Work to complete
The answer must be an exact copy of the records below, with every picture left out.

Information
*****
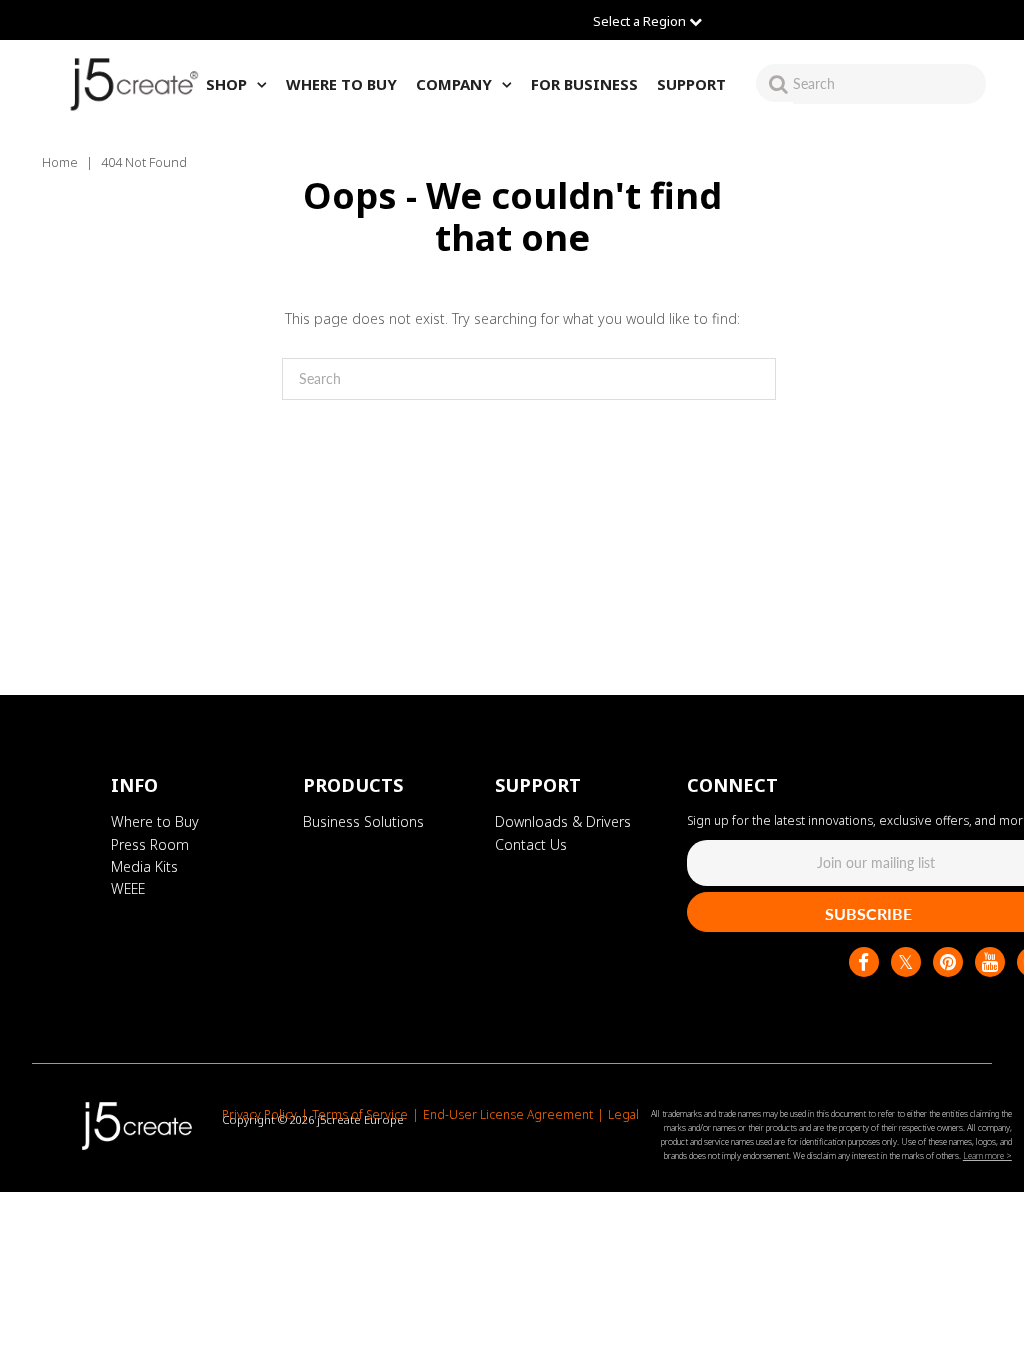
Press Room (150, 844)
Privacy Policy (259, 1114)
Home (60, 162)
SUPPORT (691, 84)
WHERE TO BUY (341, 84)
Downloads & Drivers (563, 821)
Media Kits (144, 866)
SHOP (226, 84)
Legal (623, 1114)
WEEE (128, 888)
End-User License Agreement (508, 1114)
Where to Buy (155, 821)
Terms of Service (360, 1114)
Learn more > (987, 1155)
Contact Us (531, 844)
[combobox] (889, 83)
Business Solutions (363, 821)
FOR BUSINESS (584, 84)
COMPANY (454, 84)
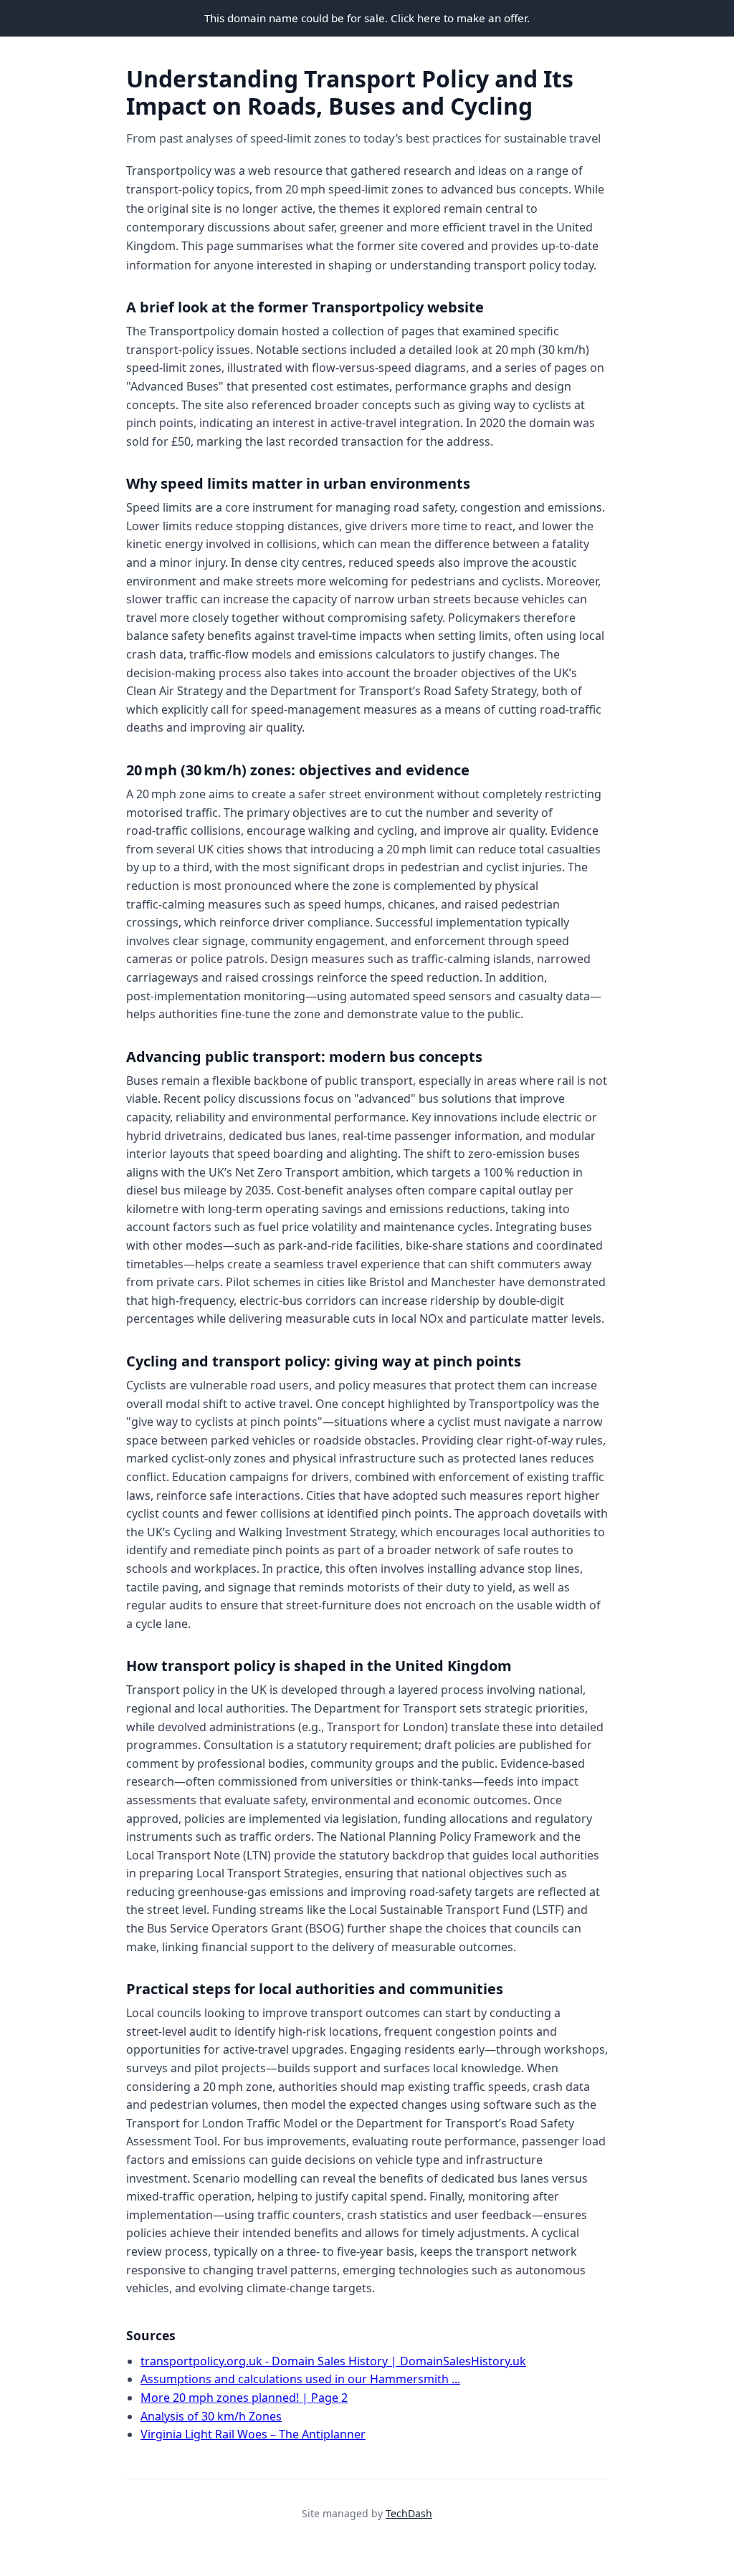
*****
Your solution
Press Room (150, 844)
Privacy Policy (259, 1114)
Home (60, 162)
SUPPORT (691, 84)
WHERE TO BUY (341, 84)
Downloads & Drivers (563, 821)
Media Kits (144, 866)
SHOP (226, 84)
Legal (623, 1114)
WEEE (128, 888)
End-User License Agreement (508, 1114)
Where to Buy (155, 821)
Terms of Service (360, 1114)
Learn more > (987, 1155)
Contact Us (531, 844)
[combobox] (889, 83)
Business Solutions (363, 821)
FOR BUSINESS (584, 84)
COMPANY (454, 84)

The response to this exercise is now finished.